İşte çocuğunuzun insanların duygularını ve ruh hallerini daha iyi anlamayı öğrenmesine yardımcı olacak birkaç alıştırma.
"Fotoğraf"(4 yaşından büyük çocuklar için)
Aile albümünüzü çocuğunuzla birlikte gözden geçirin. Kendisinin ve sevdiklerinin fotoğraflarını gösterirken hangi ruh halinde olduklarını, ne hissettiklerini sorun: şaşkınlık, korku, sevinç, üzüntü vb.
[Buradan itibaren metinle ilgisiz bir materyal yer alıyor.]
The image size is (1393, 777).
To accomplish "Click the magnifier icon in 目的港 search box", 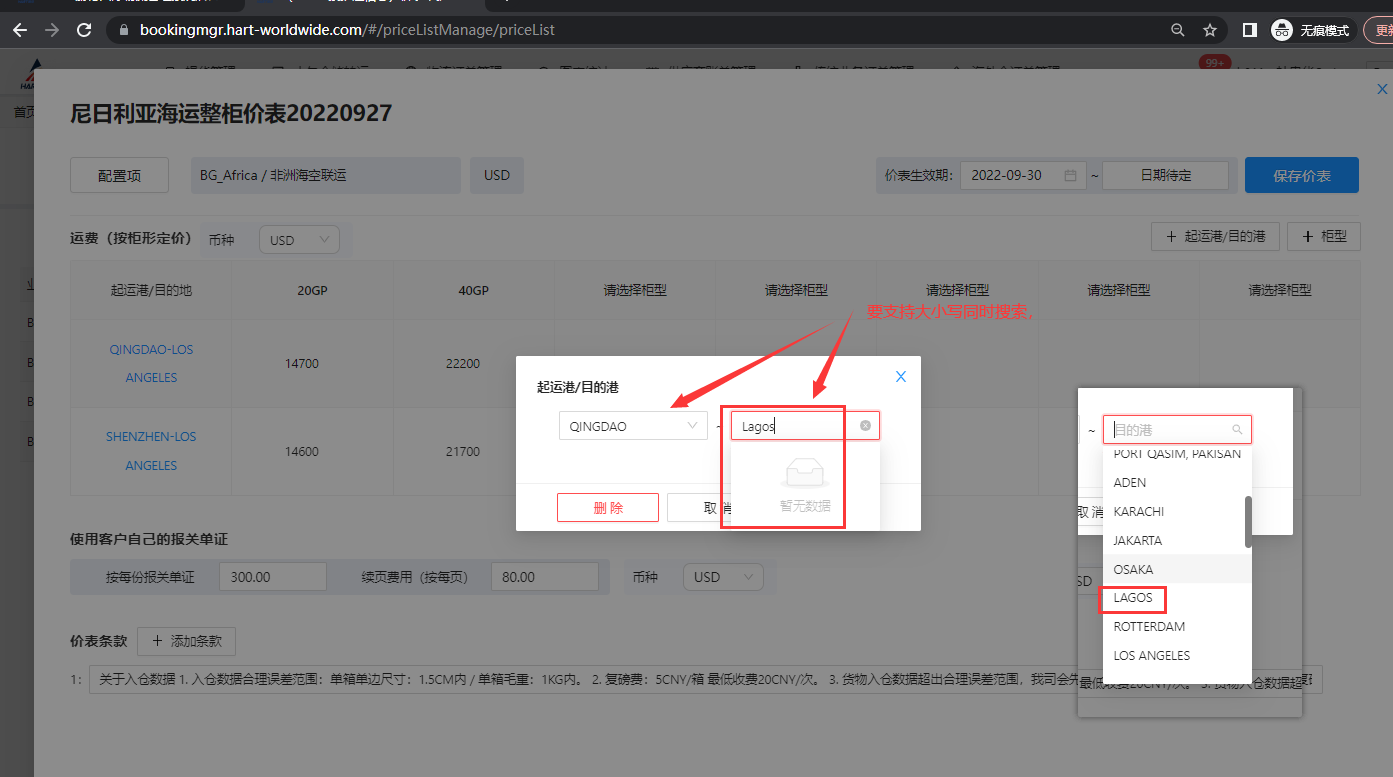I will pos(1237,430).

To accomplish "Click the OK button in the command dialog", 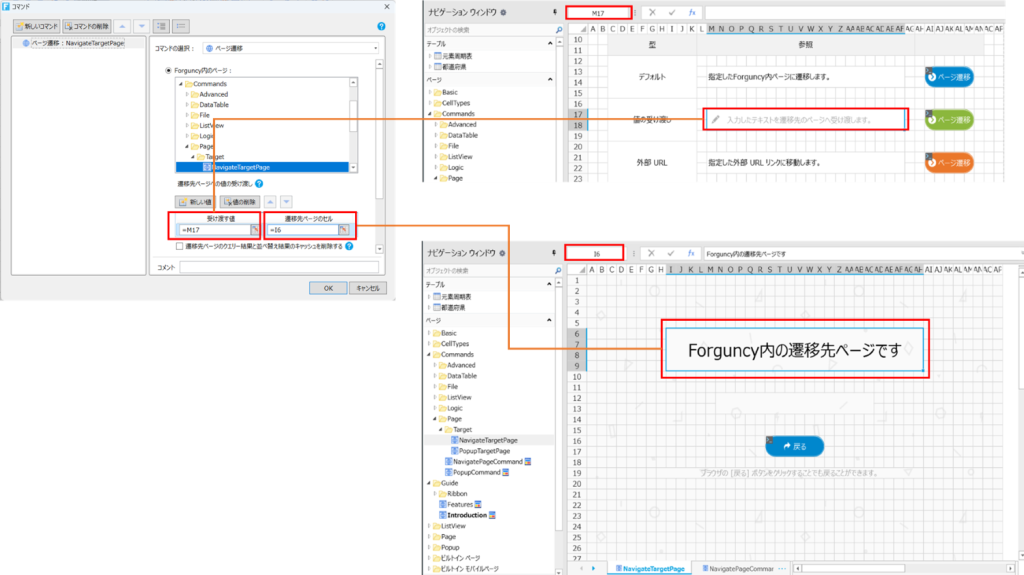I will pyautogui.click(x=327, y=287).
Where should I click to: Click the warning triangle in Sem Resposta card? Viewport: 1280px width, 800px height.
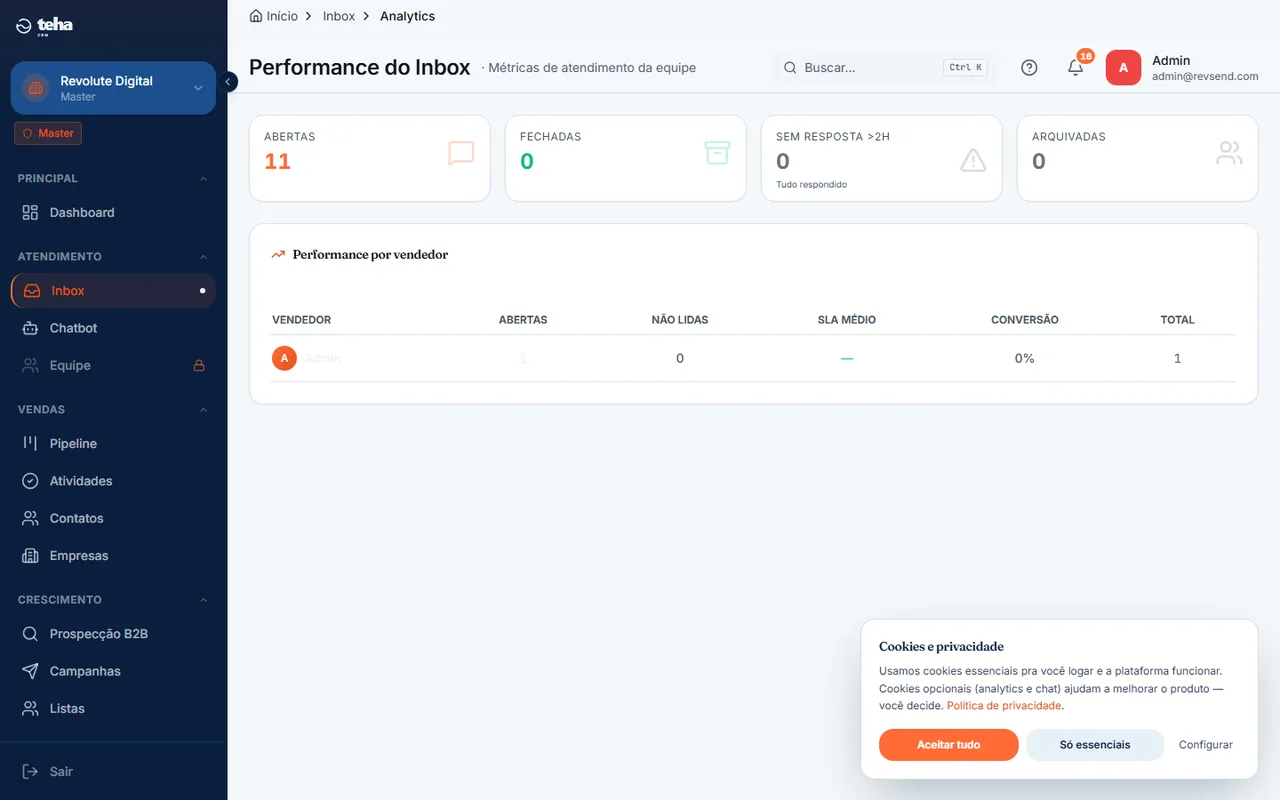[973, 159]
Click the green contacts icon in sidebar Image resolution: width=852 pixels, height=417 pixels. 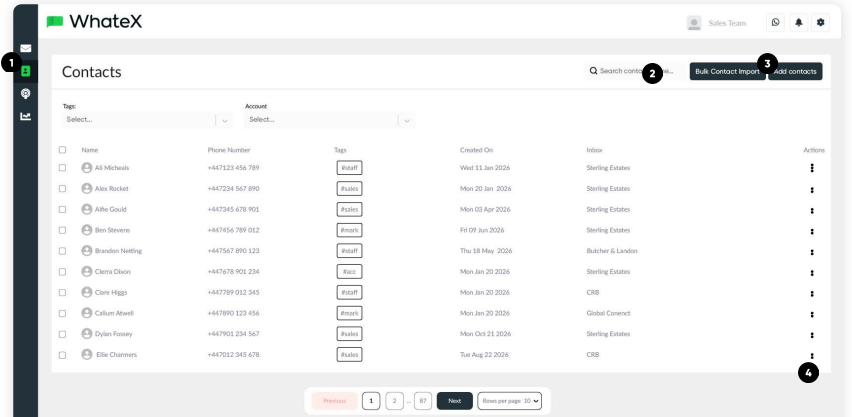tap(26, 70)
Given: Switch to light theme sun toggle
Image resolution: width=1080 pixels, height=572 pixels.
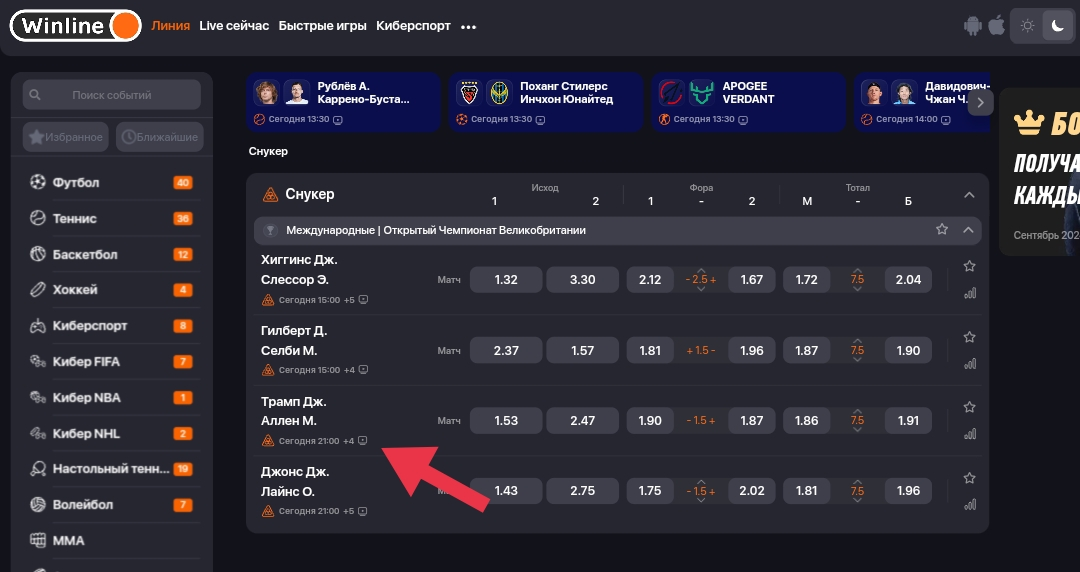Looking at the screenshot, I should [1028, 26].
Çocuğun zorlandığı yerde ona yardım edin, fotoğrafın çekildiği andaki durumu ona anlatın. alınmış. Egzersiz, çocuğun duygu ve duygulara dair bir anlayış geliştirmesine olanak tanır, aile bağlarını ve bağlılıklarını güçlendirir.
"Duyguları eğitmek"(4 yaşından büyük çocuklar için)
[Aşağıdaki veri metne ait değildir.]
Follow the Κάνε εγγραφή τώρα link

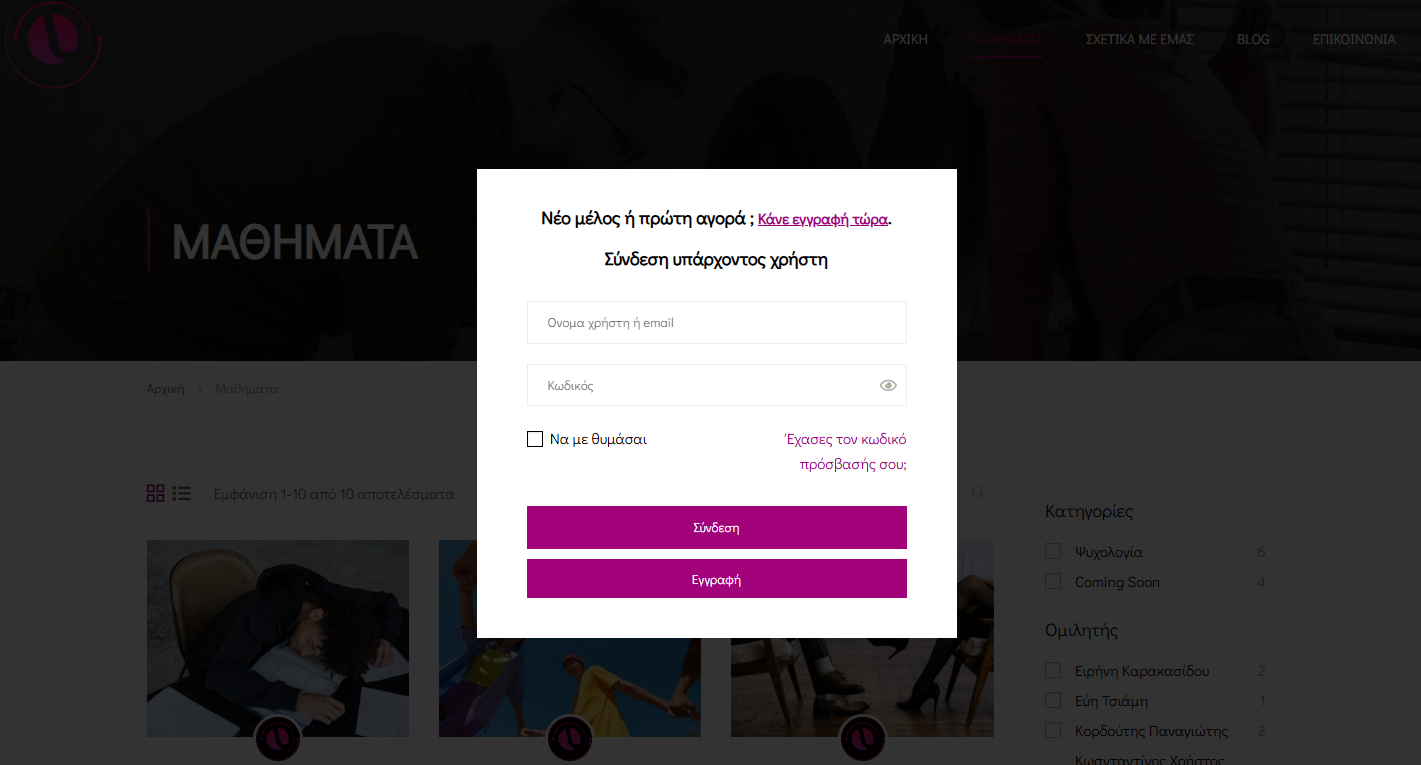[822, 219]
Çocuğunuzdan şu şekilde kaşlarını çatmasını isteyin:
- sonbahar bulutu;
- kızgın kişi;
- kötü büyücü.
Şöyle gülümse:
- güneşte kedi;
- güneşin kendisi;
- Pinokyo gibi;
- kurnaz bir tilki gibi;
- neşeli bir çocuk gibi;
- sanki bir mucize görmüşsün gibi.
Şöyle dürttü:
- dondurması elinden alınan bir çocuk;
- köprüde iki koyun;
- vurulmuş bir insan gibi.
Şu şekilde korkun:
- ormanda kaybolan bir çocuk;
- kurdu gören tavşan;
- bir köpeğin havladığı bir kedi yavrusu;
Şöyle kalkın:
- işten sonra babam;
- ağır bir yük kaldıran kişi;
- büyük bir sineği sürükleyen bir karınca.
Şöyle rahatlayın:
- ağır bir sırt çantasını çıkaran bir turist;
- çok çalışan ama annesine yardım eden bir çocuk;
- zaferden sonra yorgun bir savaşçı gibi.
"Göz göze"(5 yaşından büyük çocuklar için)
Çocuklar çiftlere ayrılır ve el ele tutuşurlar. Sunucu şunu öneriyor: "Yalnızca gözlere bakıp elleri hissederek, farklı duyguları sessizce aktarmaya çalışın: "Üzgünüm, bana yardım edin!" “Eğleniyorum, haydi oynayalım!” "Seninle arkadaş olmak istemiyorum!" Daha sonra çocuklar hangi duygunun ne zaman aktarıldığını ve algılandığını tartışırlar.
"Bugün nasıl hissediyorsun?"(5 yaşından büyük çocuklar için)
Çocuğa çeşitli ruh hallerini gösteren kartlar sunulur. Kendi ruh haline, annesinin, babasının, arkadaşının, kedisinin vs. ruh haline en çok benzeyeni seçmelidir.
"Duyguların Sınıflandırılması"(5 yaşından büyük çocuklar için)
Çocuk aynı kartlara bakar ve bunları aşağıdaki özelliklere göre düzenler:
- Hangilerini beğenirsin;
- hangilerini sevmiyorsunuz?
Daha sonra kartlarda tasvir edilen duyguları adlandırmanız ve onları neden bu şekilde düzenlediğini konuşmanız gerekir.
"Duyguların Buluşması"(7 yaşından büyük çocuklar için)
2 gruba ayrılmış kartları kullanın ve çocuktan farklı duyguların nasıl buluştuğunu hayal etmesini isteyin: hoş olan ve hoş olmayan. Sunum yapan kişi (ebeveyn) "iyi"yi, çocuğu ise "kötü"yü tasvir eder. Daha sonra karşı desteden bir kart alıp değiştirirler. "Duygularla karşılaştığınızda" yüz ifadelerindeki değişimi gözlemlemek ilginçtir; şaşkınlık, kahkaha, tiksinti vb. olabilir. – ve duyguları nasıl “uzlaştırabileceğinizi” tartışın.